Sara's profile

Sara Dittrich is an interdisciplinary sculpture artist who builds introspective experiences that shift perspective from passive seeing to active looking, from passive hearing to active listening. Using musical thinking, Dittrich illuminates the dynamic and unconscious rhythms of the body and environments. The work is simultaneously gestural and architectonic: gestural in that it evokes the body’s expression in physical movement; architectonic, in that it occurs in a built environment designed to change the body’s movement in space. Her art is heard and felt in real time, a feature that Nat Trotman, Curator of Performance and Media at the Guggenheim, called “the liveness” of Dittrich’s work.
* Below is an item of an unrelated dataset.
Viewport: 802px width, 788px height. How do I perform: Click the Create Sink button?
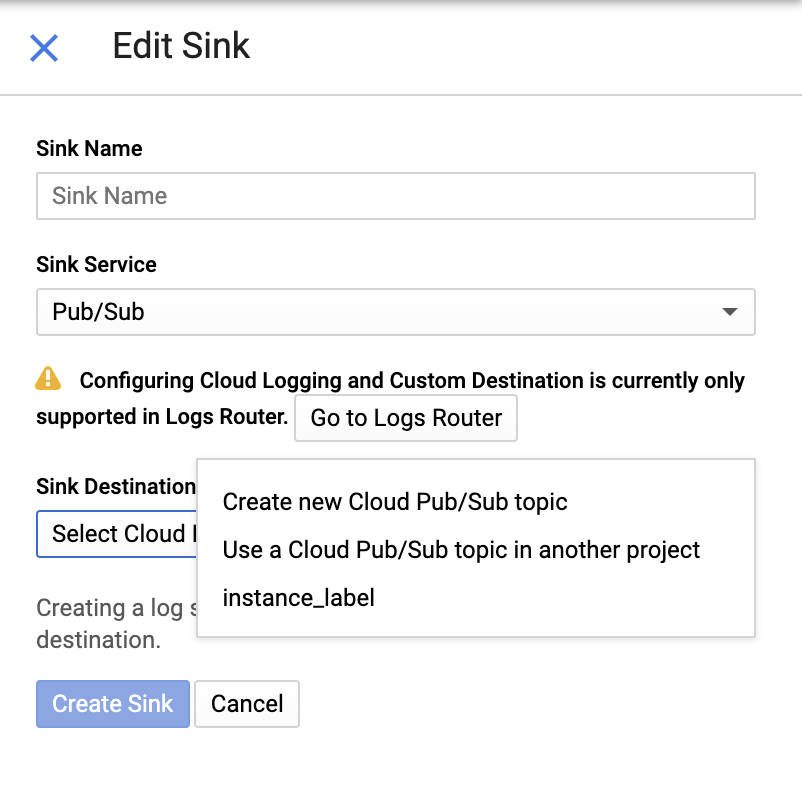[112, 704]
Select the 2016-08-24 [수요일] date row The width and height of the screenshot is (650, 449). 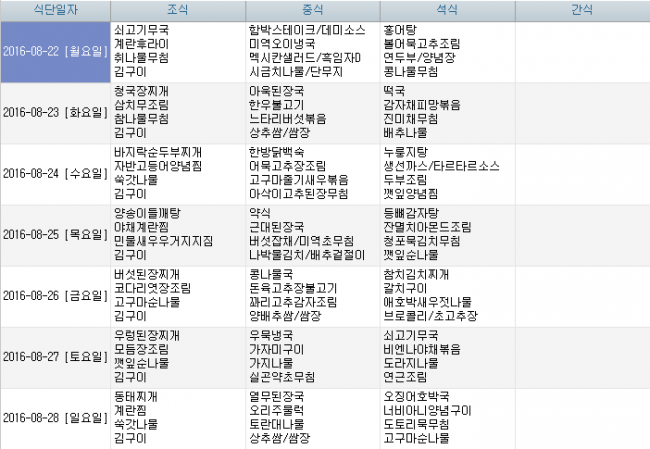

Dittrich uses a diverse set of mediums that often include sculptural objects, musical performance, video, and interactive electronic technologies. In whatever her chosen medium, Dittrich challenges our expectations and assumptions by exploring natural and constructed dualitiesinternal/external, up/down, rise/fall, large/small, right/left, presence/abscence. From placing a cellist in a 9ft. tall chair, sculpting hundreds of tiny ears from clay, or performing with bio sensors that match breath to tidal movement, the work can be described as both absurd and meditative.

In her most recent works she seeks to compare rhythms of the human body with rhythms in the landscape, as a method to consider—and place within personal, felt experience—human relationship with the changing climate. Dittrich encourages the audience to slow down, engage in sensory perception, and find poetic refuge in moments of crisis. These multi-sensory experiences use the body’s circulatory system as a means of fielding questions about close listening and ecological healing. Through her works she invites viewers to consider the authority of their own somatic experience.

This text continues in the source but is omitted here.